Repeat each entry exactly.

*** Material for this task Section Begins ***

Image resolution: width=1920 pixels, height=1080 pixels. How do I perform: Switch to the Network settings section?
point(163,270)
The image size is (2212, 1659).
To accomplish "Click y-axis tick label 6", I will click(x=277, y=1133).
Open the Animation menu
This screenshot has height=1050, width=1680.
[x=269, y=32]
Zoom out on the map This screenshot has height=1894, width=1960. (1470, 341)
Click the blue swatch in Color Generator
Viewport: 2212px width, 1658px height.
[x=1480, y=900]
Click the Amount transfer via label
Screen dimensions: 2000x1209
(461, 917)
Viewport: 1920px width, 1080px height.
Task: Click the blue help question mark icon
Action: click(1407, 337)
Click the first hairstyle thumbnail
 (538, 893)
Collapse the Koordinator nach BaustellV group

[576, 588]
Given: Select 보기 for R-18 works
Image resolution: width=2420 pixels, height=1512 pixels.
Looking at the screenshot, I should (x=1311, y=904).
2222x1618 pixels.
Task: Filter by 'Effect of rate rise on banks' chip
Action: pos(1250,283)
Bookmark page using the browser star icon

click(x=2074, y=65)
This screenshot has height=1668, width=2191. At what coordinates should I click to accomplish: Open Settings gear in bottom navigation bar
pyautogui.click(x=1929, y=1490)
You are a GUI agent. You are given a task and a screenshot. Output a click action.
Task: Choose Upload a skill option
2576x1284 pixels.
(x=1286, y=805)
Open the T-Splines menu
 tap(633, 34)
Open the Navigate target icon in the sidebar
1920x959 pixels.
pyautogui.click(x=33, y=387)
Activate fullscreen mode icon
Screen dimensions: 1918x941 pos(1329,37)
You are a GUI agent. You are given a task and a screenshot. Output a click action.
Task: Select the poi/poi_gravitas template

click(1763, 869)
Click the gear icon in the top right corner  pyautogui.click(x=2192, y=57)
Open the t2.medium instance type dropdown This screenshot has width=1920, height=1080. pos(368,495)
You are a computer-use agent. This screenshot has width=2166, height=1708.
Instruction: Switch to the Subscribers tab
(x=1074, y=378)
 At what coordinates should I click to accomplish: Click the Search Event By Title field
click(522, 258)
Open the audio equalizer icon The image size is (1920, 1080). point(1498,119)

*** Material for this task Section Ends ***

▸ Answer to this task
Image resolution: width=1920 pixels, height=1080 pixels. How do I perform: Switch to the Network settings section?
point(163,270)
The image size is (2212, 1659).
To accomplish "Click y-axis tick label 6", I will click(x=277, y=1133).
Open the Animation menu
This screenshot has height=1050, width=1680.
[x=269, y=32]
Zoom out on the map This screenshot has height=1894, width=1960. (1470, 341)
Click the blue swatch in Color Generator
Viewport: 2212px width, 1658px height.
[x=1480, y=900]
Click the Amount transfer via label
Screen dimensions: 2000x1209
(461, 917)
Viewport: 1920px width, 1080px height.
Task: Click the blue help question mark icon
Action: click(1407, 337)
Click the first hairstyle thumbnail
 (538, 893)
Collapse the Koordinator nach BaustellV group

[576, 588]
Given: Select 보기 for R-18 works
Image resolution: width=2420 pixels, height=1512 pixels.
Looking at the screenshot, I should (x=1311, y=904).
2222x1618 pixels.
Task: Filter by 'Effect of rate rise on banks' chip
Action: pos(1250,283)
Bookmark page using the browser star icon

click(x=2074, y=65)
This screenshot has height=1668, width=2191. At what coordinates should I click to accomplish: Open Settings gear in bottom navigation bar
pyautogui.click(x=1929, y=1490)
You are a GUI agent. You are given a task and a screenshot. Output a click action.
Task: Choose Upload a skill option
2576x1284 pixels.
(x=1286, y=805)
Open the T-Splines menu
 tap(633, 34)
Open the Navigate target icon in the sidebar
1920x959 pixels.
pyautogui.click(x=33, y=387)
Activate fullscreen mode icon
Screen dimensions: 1918x941 pos(1329,37)
You are a GUI agent. You are given a task and a screenshot. Output a click action.
Task: Select the poi/poi_gravitas template

click(1763, 869)
Click the gear icon in the top right corner  pyautogui.click(x=2192, y=57)
Open the t2.medium instance type dropdown This screenshot has width=1920, height=1080. pos(368,495)
You are a computer-use agent. This screenshot has width=2166, height=1708.
Instruction: Switch to the Subscribers tab
(x=1074, y=378)
 At what coordinates should I click to accomplish: Click the Search Event By Title field
click(522, 258)
Open the audio equalizer icon The image size is (1920, 1080). point(1498,119)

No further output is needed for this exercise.